Here’s some advice on acquiring the technical knowhow needed to ensure consistent quality in print.

Colour to print: a heavy loss

Behold the print paradox: colours on screen and colours on paper are always different. Inevitably something will be added or taken away in the transition from digital to physical; knowing how this transition works and, more importantly, how to compensate for it, is what guarantees consistent quality in your printed materials.

As a client, the best thing to do is to make sure that your designer is aware of this. Maybe even ask them the question direct: How will the colours look when this is in print?

Know your paper

Glossy, silk coated, uncoated. What type of paper do you want? Ink sits on glossy or silk coated paper; whilst being absorbed into uncoated paper. This means that you’re getting a distinctly different finish with each option. With glossy and silk coated there will be more of a ‘pop’ to the text — more vibrancy and sharpness; the same image on uncoated paper will look a little more understated and can sometimes appear muddied (although the muddied look tends to come with off-white stock).
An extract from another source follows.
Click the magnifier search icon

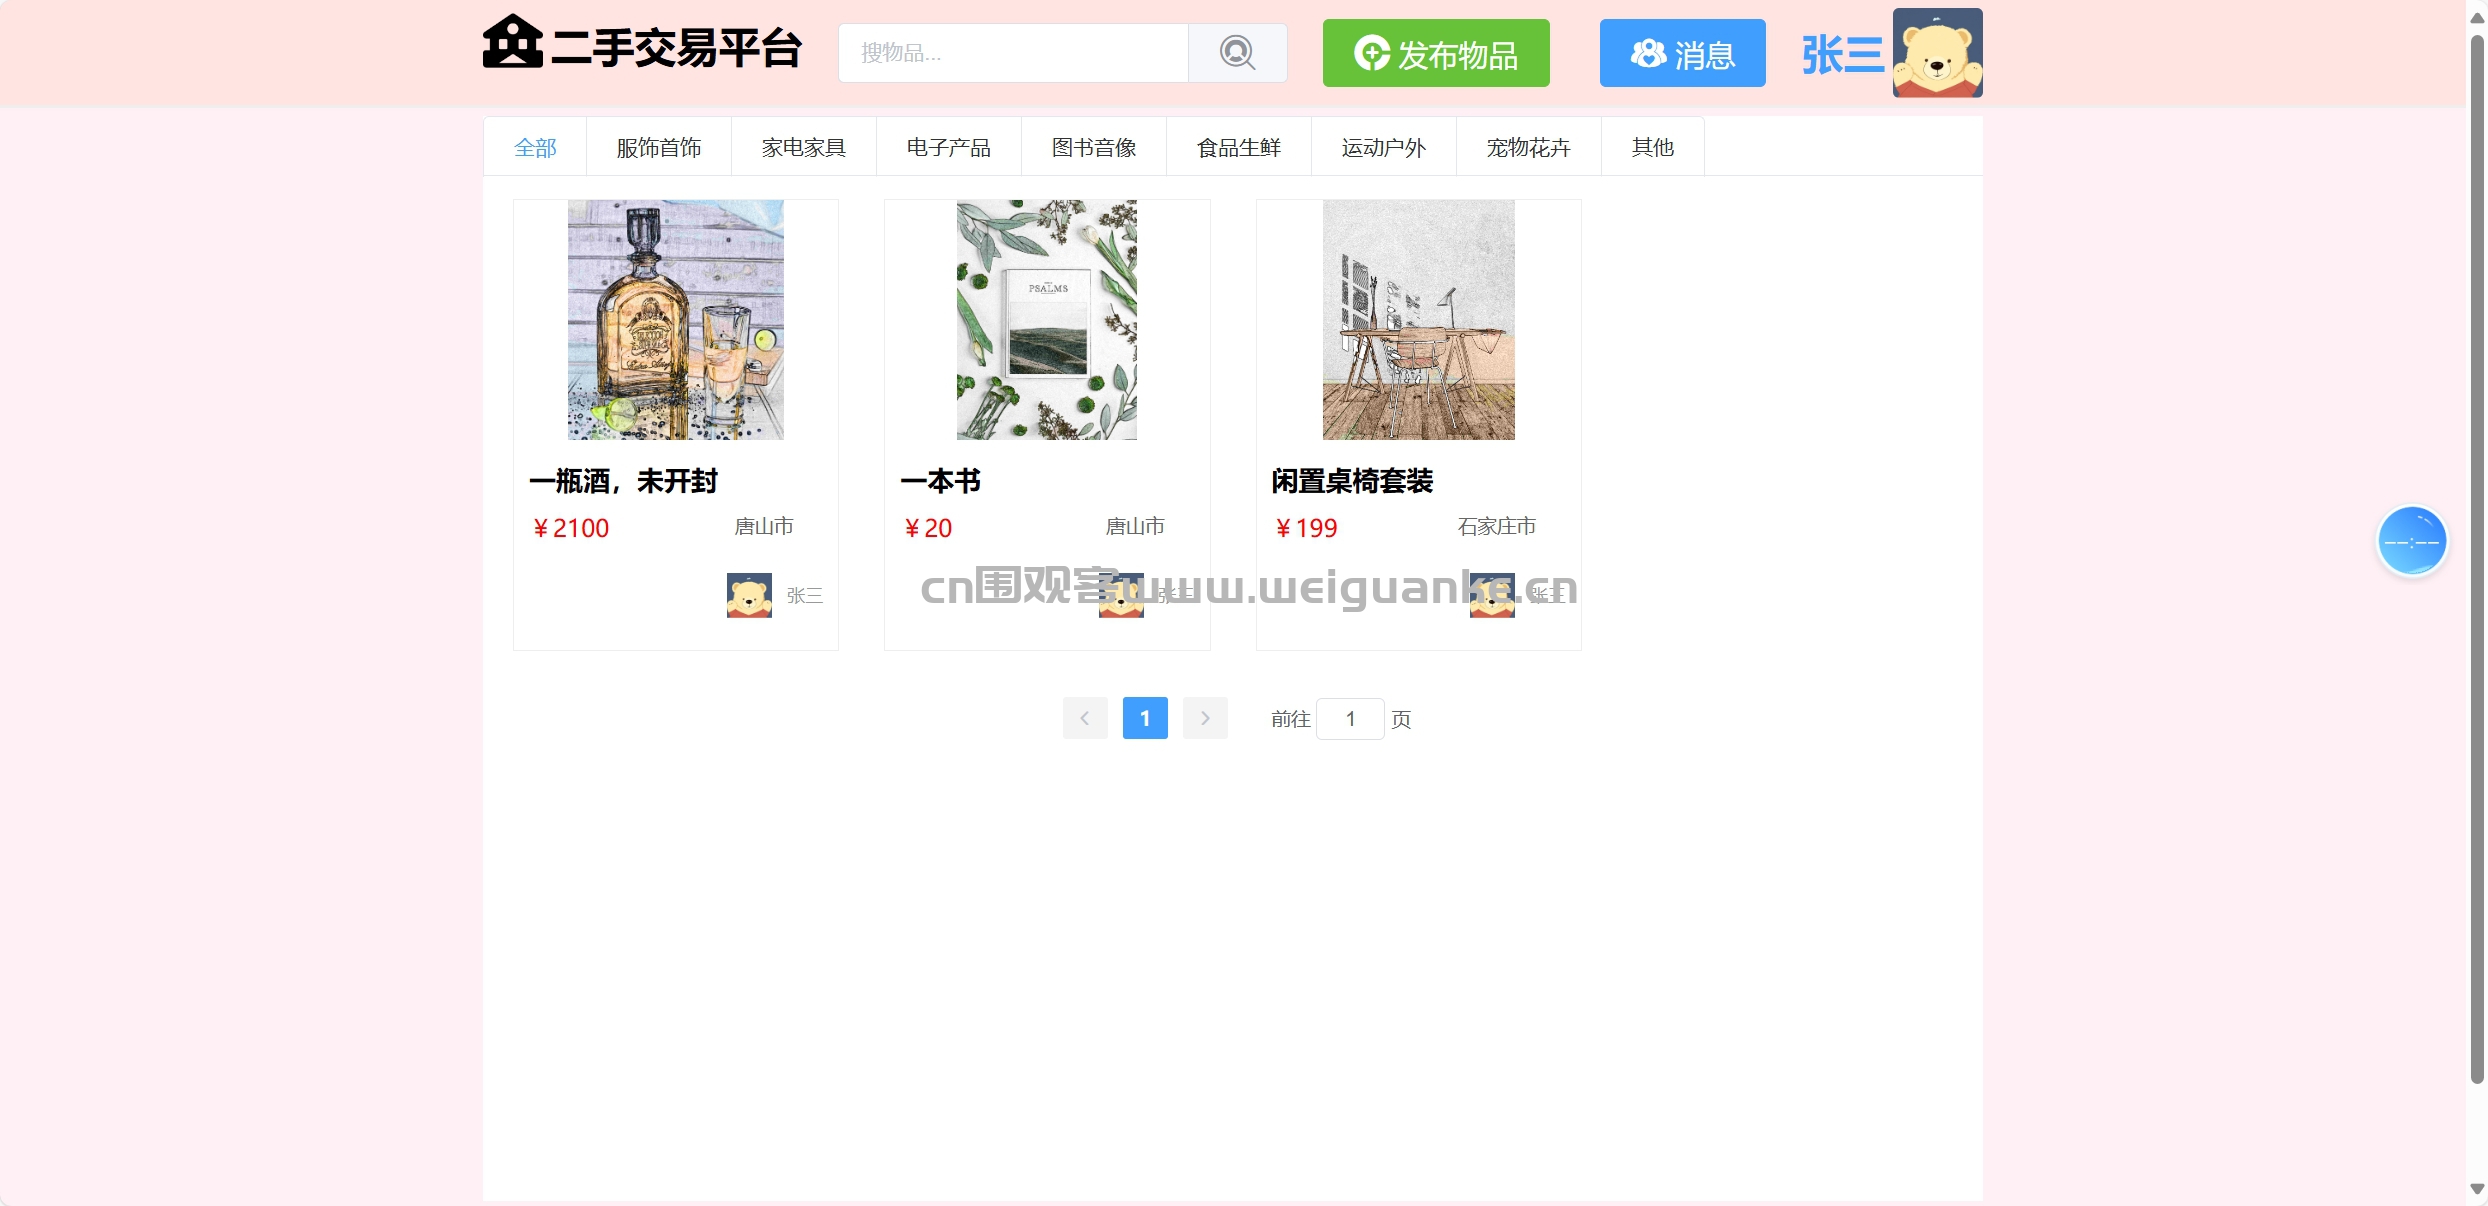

Uncoated can often be the more expensive option. However, it offers the potential of a more tactile, trendy, and up-market finish, which can be worth the price if the budget can stand it. On a technical note, some digital presses do not guarantee the uncoated ‘sunk-in’ look. To be safe, always try to get samples printed before going ahead with any design.

Visit your local printer

Though I probably shouldn’t say this, visiting a printer is far more rewarding than visiting a design studio. You’ll learn a lot and it will make you more savvy when it comes to the print aspects of marketing.

The mystical Pantone® book

The designer’s bible – an invaluable little book that essentially shows you the difference between colours as they appear on screen and on a page. It shows you what is lost in the printing process, and so you can adapt your designs to counter it.

A Pantone® book will guide you through the colour minefield. And though primarily a designer’s tool, it helps for clients to be aware of their existence. That way, if you ever pay a visit to your designer’s studio, you can sneak a glance at their bookshelf to check. Pantone® book? Thumbs up. No Pantone® book? Google: ‘Local graphic designers’.

Remember the little things

All said and done, printing is only a single aspect of a multi-layered process, but it’s an important one that’s often overlooked by new designers. As a client it pays to be aware of the complexities of colour in print. This allows you to have more of an input in the aesthetic direction of your marketing.